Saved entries
- - -

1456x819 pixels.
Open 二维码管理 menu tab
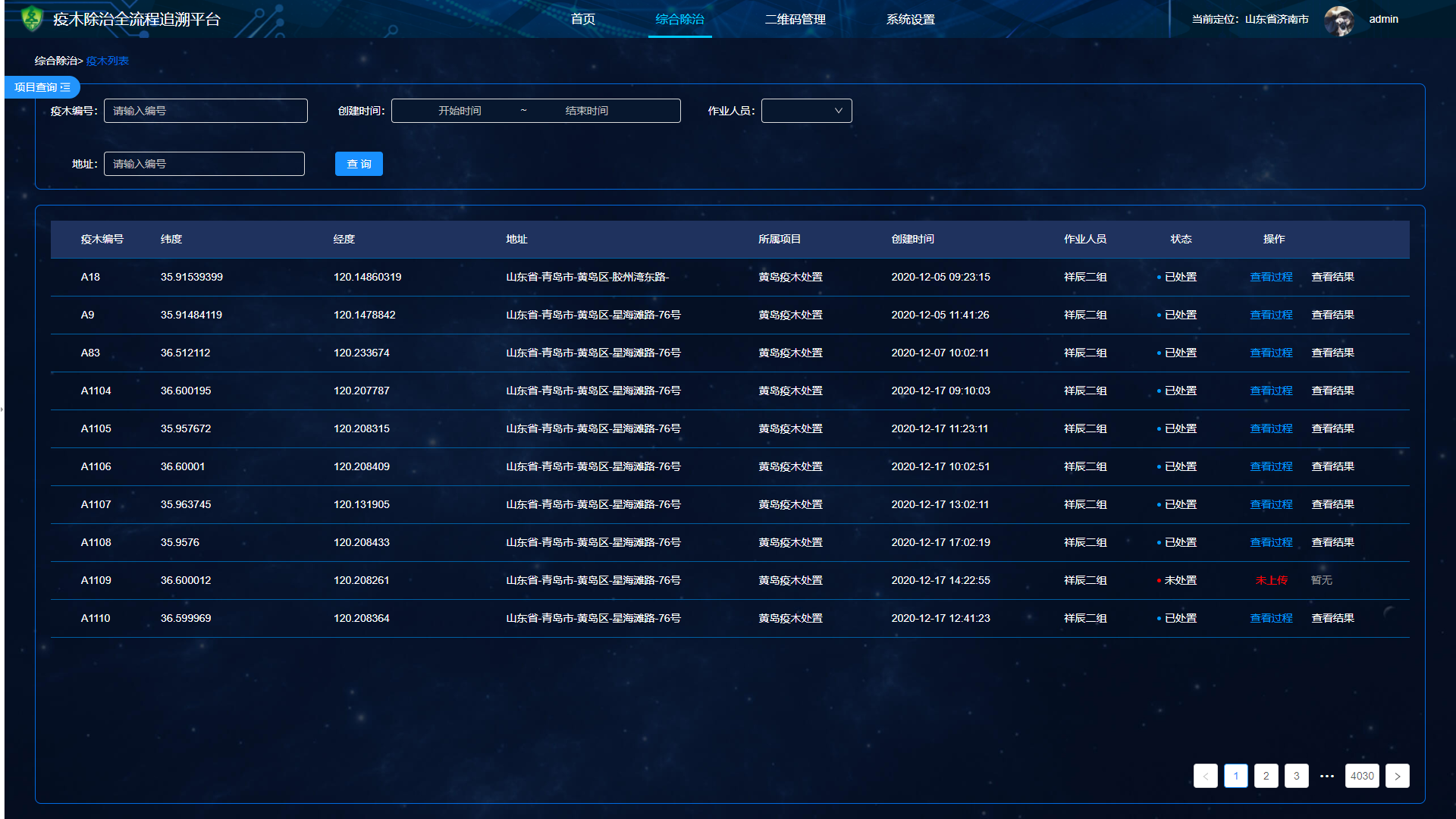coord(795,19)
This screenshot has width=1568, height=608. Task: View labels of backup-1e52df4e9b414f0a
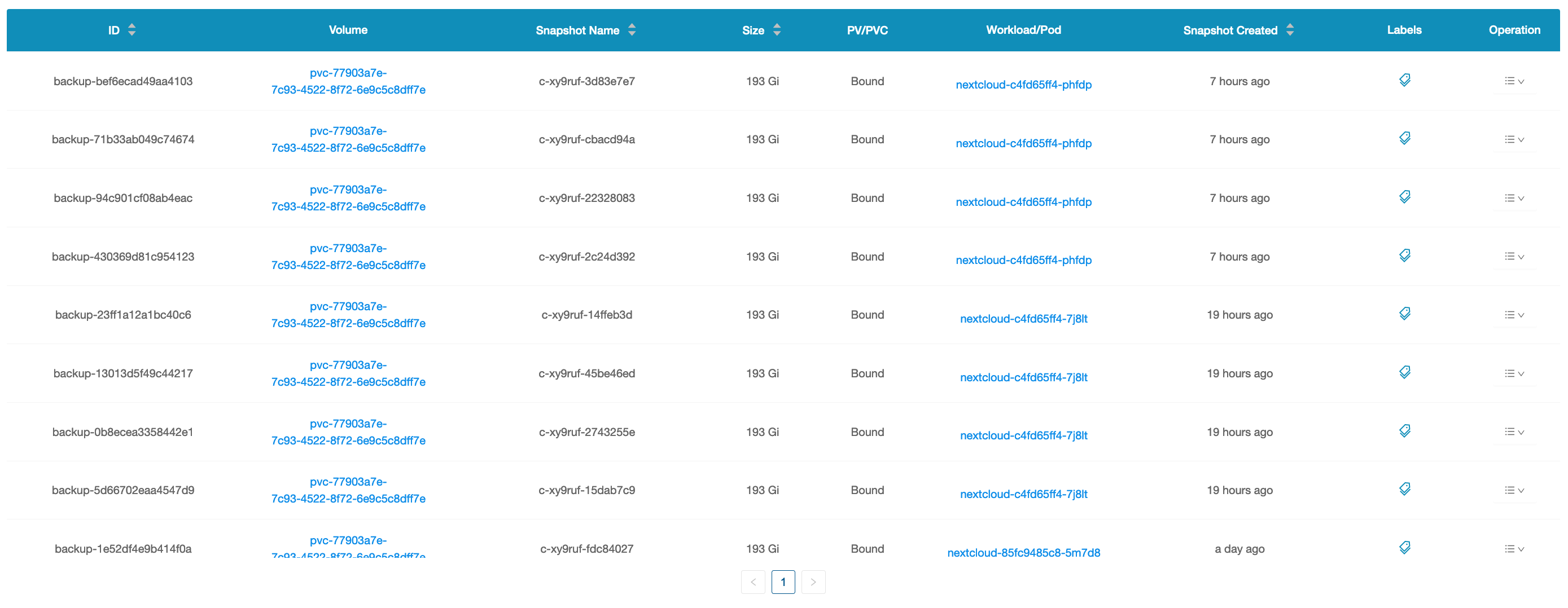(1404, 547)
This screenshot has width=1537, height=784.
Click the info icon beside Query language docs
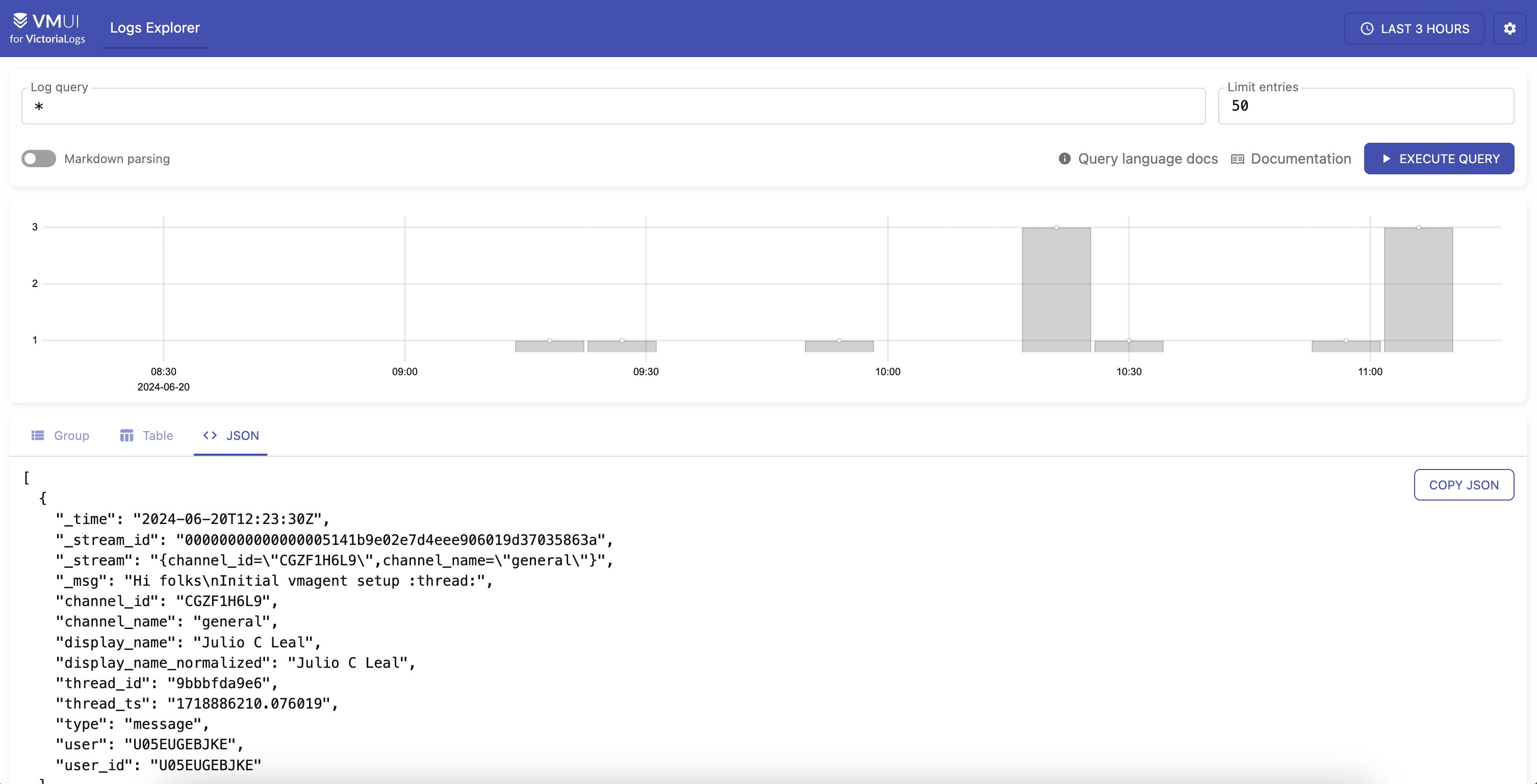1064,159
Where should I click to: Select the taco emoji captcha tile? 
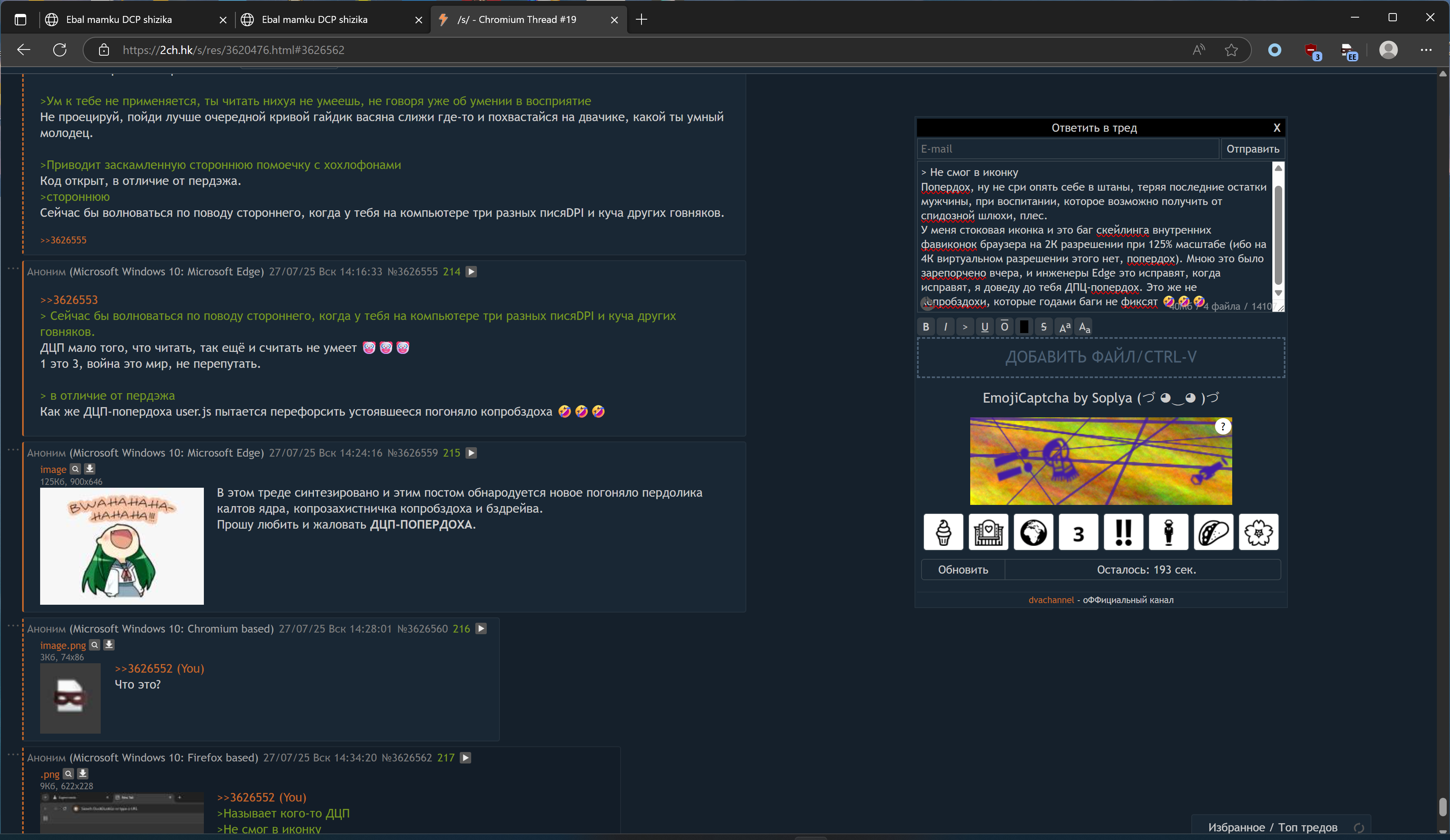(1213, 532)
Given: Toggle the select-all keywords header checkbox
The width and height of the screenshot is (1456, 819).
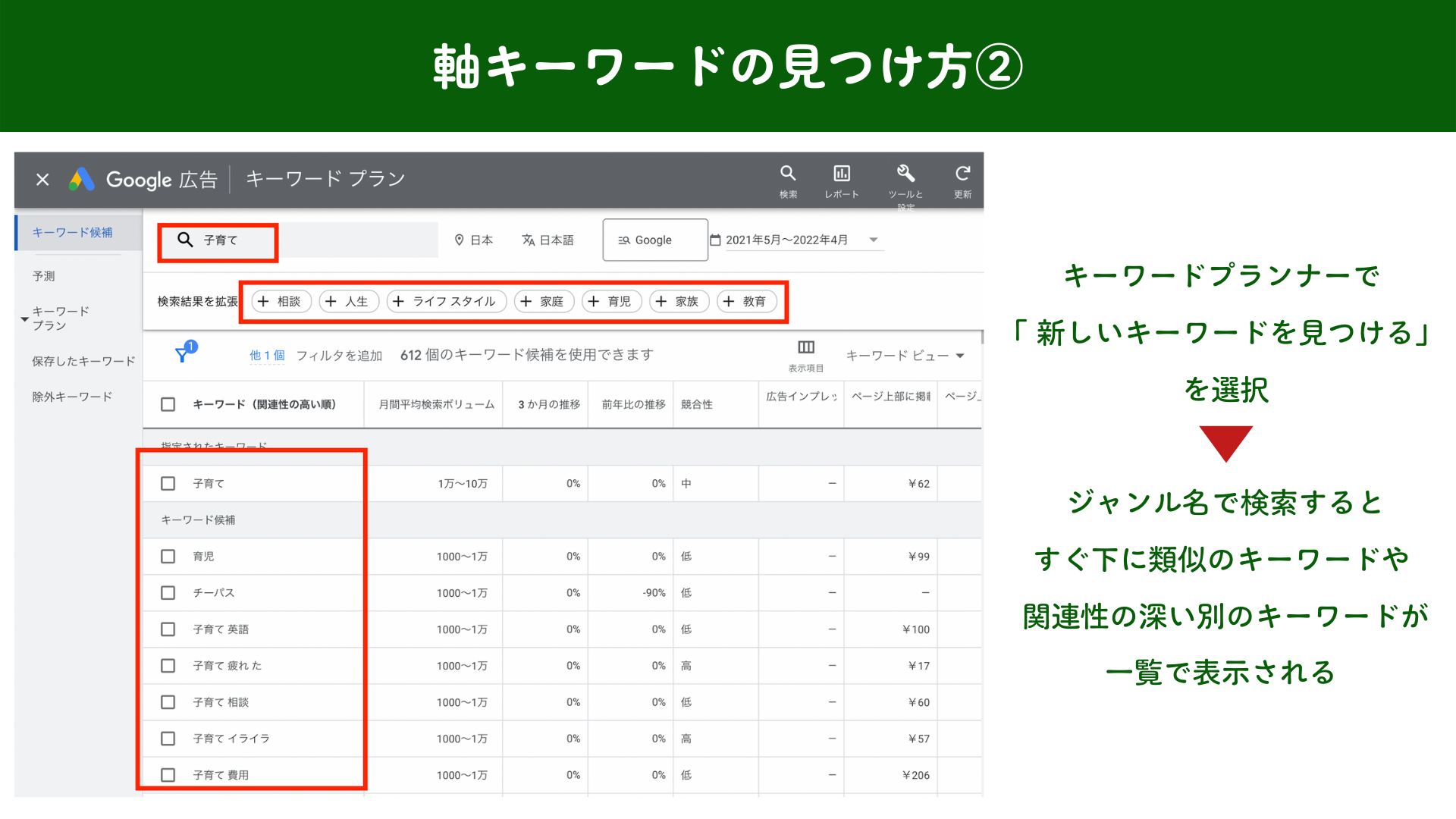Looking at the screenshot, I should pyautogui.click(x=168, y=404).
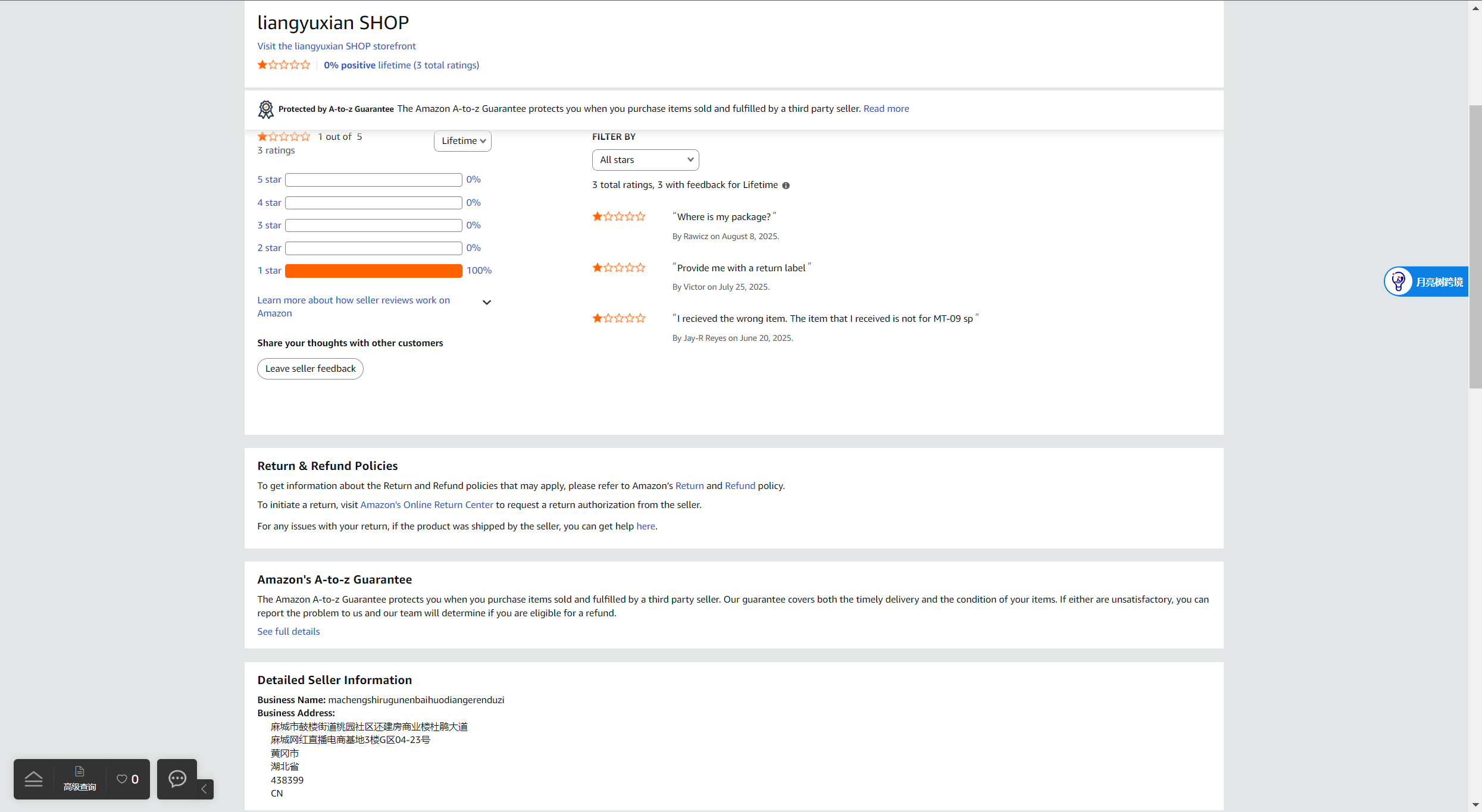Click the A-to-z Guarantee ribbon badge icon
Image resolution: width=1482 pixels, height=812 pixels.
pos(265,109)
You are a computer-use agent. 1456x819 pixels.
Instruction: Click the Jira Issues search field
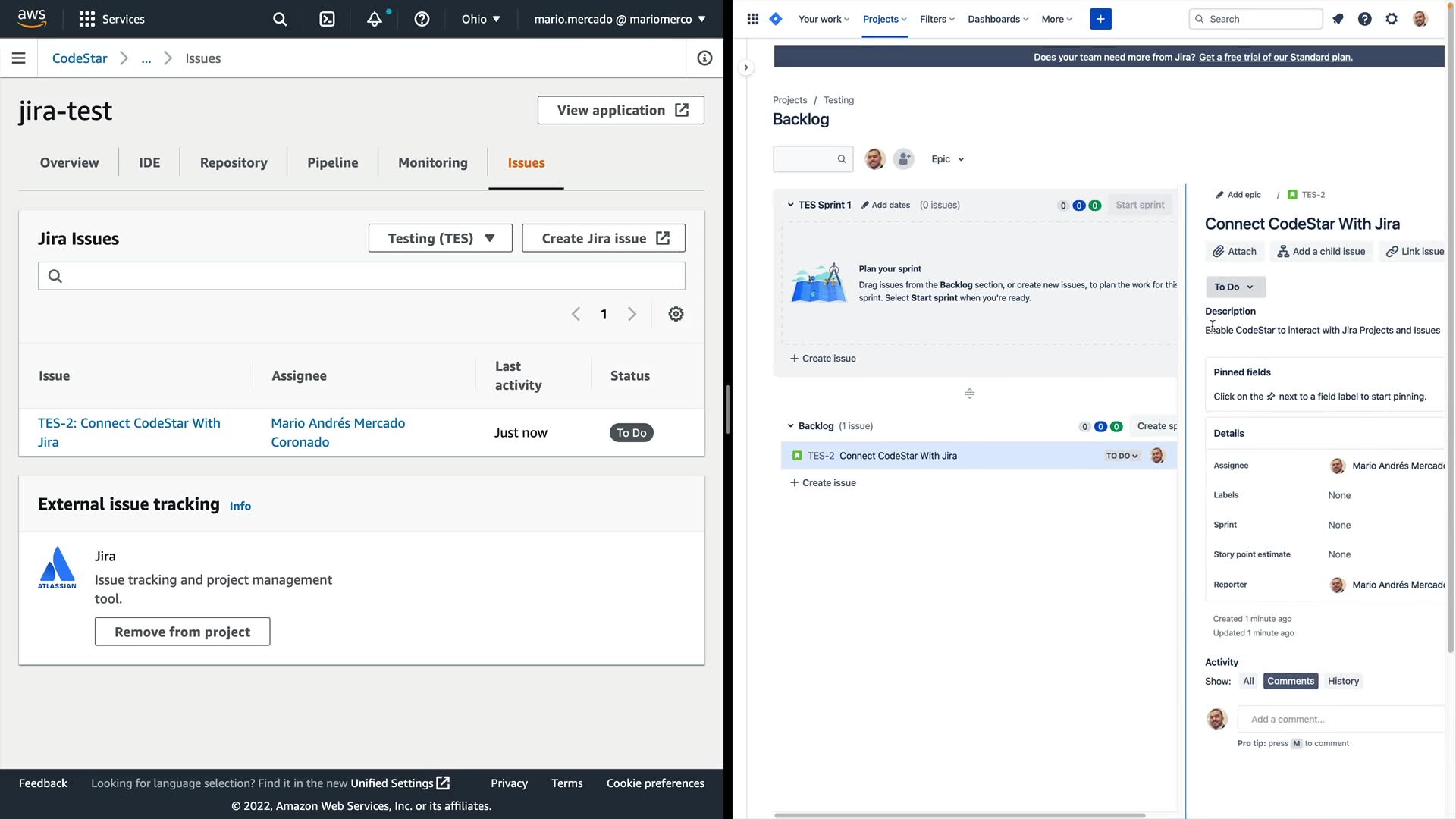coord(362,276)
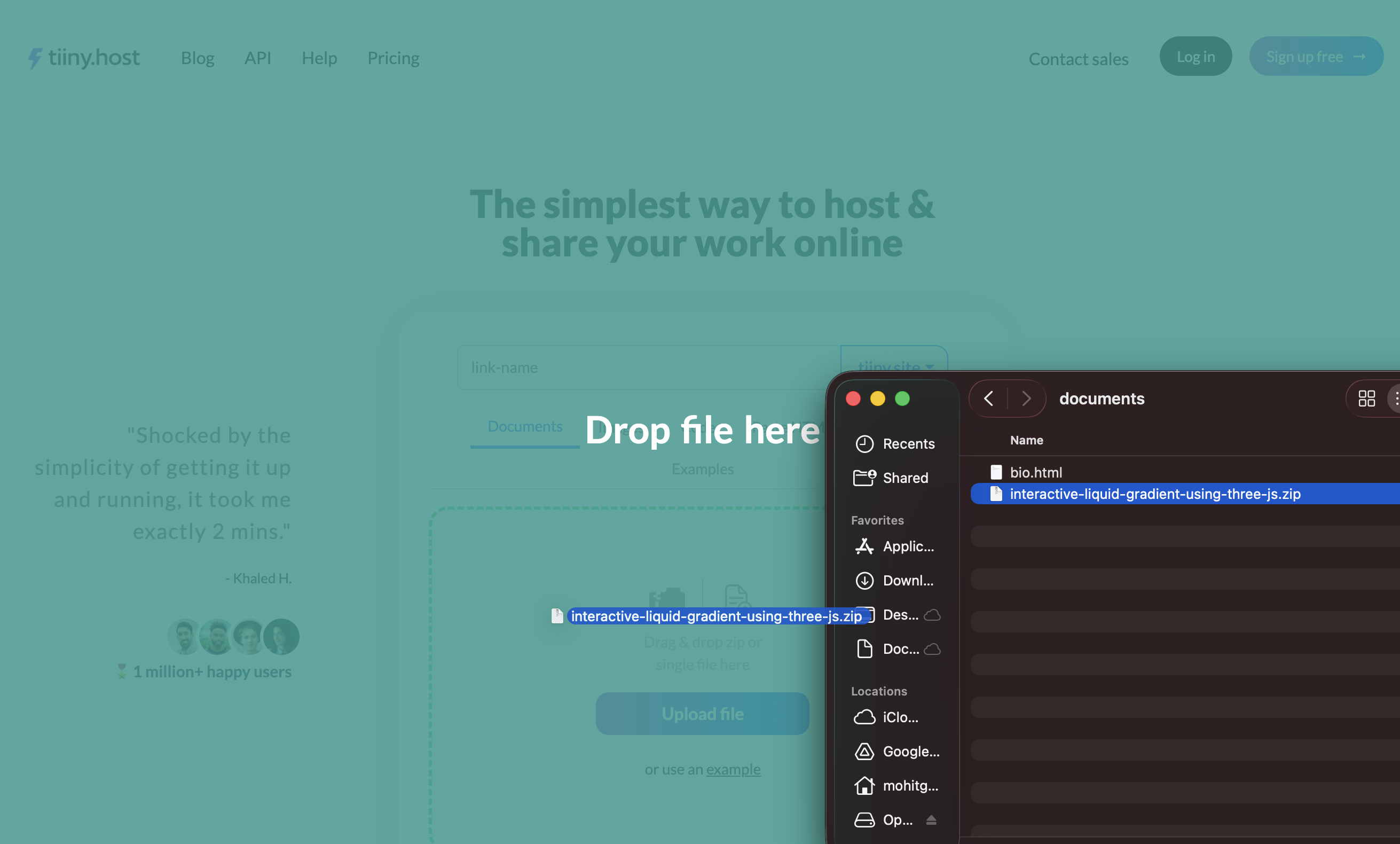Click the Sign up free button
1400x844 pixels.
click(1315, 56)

- - -

Your objective –
Excluding pictures, copy exactly the lines from the line containing "Instruction: Click the" through the last line of the data, inclusive.

Solution to the problem –
Instruction: Click the Jira Issues search field
coord(362,276)
Click the Sign up free button
1400x844 pixels.
click(1315, 56)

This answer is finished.